The Quick and the Dead

Krin Gabbard, Ph.D.

In spite of what the advertising campaign for The Quick and the Dead promised, Sharon Stone does not become the female Clint Eastwood. In the previews and television spots for the film, Stone squinted, smoked cigarettes, and spoke in an affectless monotone as she taunted the various threatening characters. Although she does all these things in the film, she is also extremely emotional, often breaking down and crying when the killing becomes too much for her. I don't recall Clint Eastwood ever having this problem. Perhaps The Quick and the Dead was meant to show what a “feminized” Clint Eastwood might look like. In Hollywood today, however, this kind of gender-bending remains an oxymoron.

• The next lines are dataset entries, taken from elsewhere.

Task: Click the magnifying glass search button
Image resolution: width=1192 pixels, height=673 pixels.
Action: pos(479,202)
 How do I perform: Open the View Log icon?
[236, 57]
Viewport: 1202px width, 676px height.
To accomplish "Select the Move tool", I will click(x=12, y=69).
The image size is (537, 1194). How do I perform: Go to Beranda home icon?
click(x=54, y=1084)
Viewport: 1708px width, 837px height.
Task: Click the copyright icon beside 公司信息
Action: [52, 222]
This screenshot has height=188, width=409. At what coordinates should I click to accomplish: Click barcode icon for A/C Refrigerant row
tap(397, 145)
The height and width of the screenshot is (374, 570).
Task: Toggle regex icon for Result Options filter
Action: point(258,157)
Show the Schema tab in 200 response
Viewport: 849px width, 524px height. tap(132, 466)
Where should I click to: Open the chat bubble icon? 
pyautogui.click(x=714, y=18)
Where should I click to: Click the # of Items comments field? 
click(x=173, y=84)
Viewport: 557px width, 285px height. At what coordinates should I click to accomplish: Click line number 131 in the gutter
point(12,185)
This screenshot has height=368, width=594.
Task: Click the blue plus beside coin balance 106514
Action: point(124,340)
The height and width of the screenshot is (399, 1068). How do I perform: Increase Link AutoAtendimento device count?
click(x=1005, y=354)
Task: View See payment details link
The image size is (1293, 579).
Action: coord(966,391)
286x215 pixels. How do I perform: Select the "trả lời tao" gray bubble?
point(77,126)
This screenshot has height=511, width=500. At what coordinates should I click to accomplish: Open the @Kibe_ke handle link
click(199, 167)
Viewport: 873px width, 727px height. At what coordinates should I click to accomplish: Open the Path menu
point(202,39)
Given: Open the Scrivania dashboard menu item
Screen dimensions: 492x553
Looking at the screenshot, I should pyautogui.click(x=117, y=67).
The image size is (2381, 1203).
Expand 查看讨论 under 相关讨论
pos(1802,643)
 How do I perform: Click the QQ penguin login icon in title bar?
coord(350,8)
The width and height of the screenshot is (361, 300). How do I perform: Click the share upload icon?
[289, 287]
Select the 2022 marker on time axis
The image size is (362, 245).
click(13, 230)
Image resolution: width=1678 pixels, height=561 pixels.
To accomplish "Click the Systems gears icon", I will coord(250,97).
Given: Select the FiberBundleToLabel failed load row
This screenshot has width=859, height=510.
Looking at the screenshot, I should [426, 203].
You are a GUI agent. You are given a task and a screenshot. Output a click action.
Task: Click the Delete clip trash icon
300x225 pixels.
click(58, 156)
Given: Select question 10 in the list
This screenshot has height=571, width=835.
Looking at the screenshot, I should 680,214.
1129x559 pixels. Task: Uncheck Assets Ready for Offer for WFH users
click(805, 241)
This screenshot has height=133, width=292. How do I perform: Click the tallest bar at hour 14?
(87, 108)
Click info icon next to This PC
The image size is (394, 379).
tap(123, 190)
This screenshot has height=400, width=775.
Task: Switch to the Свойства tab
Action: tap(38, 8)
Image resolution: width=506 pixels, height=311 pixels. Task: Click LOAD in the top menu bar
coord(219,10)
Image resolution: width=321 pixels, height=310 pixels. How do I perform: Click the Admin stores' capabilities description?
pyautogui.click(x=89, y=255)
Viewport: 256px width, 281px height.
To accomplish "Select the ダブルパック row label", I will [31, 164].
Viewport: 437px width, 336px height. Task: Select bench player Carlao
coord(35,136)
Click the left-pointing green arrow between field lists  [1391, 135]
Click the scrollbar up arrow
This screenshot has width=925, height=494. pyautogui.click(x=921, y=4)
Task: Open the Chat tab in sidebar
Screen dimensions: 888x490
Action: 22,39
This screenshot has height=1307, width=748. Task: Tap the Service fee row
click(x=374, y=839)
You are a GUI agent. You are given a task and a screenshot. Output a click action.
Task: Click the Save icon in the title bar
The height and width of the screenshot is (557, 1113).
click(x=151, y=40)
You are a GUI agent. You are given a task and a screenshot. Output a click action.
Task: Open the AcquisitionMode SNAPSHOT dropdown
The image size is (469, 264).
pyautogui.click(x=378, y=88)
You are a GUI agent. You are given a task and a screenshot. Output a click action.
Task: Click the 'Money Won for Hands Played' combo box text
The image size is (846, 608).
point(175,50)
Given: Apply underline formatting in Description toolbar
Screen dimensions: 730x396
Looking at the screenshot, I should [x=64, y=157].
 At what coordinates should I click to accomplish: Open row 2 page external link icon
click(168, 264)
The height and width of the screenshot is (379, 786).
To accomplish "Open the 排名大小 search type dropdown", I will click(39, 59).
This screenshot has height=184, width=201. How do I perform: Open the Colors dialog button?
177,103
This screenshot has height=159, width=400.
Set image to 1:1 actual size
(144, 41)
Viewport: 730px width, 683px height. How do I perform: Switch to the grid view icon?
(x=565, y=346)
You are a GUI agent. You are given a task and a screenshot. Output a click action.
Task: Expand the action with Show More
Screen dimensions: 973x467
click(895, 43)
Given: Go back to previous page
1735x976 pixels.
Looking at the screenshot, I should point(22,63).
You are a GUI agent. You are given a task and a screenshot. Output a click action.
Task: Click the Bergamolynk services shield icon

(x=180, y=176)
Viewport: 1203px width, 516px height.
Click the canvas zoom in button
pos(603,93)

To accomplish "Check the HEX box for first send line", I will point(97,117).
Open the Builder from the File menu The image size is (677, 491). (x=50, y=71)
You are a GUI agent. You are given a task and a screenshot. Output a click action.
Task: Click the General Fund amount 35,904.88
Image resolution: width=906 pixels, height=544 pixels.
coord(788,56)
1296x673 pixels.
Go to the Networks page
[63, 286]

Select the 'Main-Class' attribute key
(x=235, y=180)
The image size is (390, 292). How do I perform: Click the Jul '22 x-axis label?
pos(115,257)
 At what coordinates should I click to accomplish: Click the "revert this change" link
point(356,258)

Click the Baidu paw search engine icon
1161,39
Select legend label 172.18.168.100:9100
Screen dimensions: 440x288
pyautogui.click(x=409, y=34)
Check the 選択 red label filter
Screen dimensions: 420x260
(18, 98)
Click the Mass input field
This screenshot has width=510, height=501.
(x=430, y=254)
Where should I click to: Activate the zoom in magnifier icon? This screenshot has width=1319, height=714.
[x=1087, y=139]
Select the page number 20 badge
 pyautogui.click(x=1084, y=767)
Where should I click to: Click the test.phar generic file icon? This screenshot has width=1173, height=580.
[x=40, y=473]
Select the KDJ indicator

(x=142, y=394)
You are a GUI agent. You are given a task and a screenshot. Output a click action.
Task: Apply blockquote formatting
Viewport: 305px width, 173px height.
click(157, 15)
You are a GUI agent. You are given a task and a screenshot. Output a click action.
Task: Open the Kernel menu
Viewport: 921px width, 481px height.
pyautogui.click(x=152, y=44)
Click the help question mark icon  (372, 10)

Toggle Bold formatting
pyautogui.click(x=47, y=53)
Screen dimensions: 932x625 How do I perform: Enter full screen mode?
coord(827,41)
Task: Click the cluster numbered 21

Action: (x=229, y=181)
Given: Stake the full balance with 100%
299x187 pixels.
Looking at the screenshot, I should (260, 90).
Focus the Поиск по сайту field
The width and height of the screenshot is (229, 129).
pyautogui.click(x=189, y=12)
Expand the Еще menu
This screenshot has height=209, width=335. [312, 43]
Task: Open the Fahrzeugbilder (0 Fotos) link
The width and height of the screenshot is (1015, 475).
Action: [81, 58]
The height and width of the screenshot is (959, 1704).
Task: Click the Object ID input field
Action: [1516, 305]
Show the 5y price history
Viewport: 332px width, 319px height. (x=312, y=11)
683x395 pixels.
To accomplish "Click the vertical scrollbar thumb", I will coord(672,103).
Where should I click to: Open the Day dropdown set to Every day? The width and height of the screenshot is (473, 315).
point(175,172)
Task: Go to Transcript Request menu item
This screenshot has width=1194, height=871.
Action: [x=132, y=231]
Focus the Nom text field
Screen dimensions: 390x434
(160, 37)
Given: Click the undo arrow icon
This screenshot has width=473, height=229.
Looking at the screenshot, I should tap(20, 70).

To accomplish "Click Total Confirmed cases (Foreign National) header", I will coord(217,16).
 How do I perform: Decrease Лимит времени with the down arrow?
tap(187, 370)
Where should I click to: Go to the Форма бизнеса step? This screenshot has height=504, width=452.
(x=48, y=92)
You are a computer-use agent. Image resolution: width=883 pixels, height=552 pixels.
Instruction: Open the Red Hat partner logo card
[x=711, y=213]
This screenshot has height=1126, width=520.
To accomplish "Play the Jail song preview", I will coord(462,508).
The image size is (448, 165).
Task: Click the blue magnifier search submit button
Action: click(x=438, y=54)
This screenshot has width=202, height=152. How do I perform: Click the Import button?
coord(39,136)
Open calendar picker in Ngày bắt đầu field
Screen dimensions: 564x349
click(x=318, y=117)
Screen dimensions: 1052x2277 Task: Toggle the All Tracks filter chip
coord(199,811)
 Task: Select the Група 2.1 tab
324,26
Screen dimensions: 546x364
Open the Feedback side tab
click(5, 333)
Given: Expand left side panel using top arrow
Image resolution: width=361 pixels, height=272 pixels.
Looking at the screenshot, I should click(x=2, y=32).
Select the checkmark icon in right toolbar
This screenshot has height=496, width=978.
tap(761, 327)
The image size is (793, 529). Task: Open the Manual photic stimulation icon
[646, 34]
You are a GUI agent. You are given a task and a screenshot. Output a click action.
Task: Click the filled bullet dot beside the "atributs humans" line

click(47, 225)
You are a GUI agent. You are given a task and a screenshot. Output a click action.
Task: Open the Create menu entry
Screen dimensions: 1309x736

The Quick and the Dead was dreamed up after Eastwood's financial and critical success with Unforgiven (1992) but before the instructive failure of another postfeminist Western, Bad Girls (1994). Significantly, The Quick and the Dead was made to order for Stone, who served as co-producer. But to place a woman, even one as intimidating as Stone, into an Eastwood slot is to ask for a difficult if not impossible revision of Hollywood's strict gender regulations. Unforgiven, like a handful of Westerns that preceded it, marked the return of a previously discredited form of American masculinity. East-wood, who always seems to know which way the wind is blowing, had once been part of a countertradition in which conventional notions of maleness had been undermined and questioned. In Bronco Billy (1980) he made fun of the old western hero, and in Tightrope (1984) he seemed to be exposing the pathological nature of much that is typically “male.”

But in Unforgiven the beleaguered white male shows that he is not to be trifled with. The film opens with Will Munny (Eastwood), a widower, struggling to raise two children on a small farm. At one point his young son announces, “Hey, Pa, two more hogs got the fever.”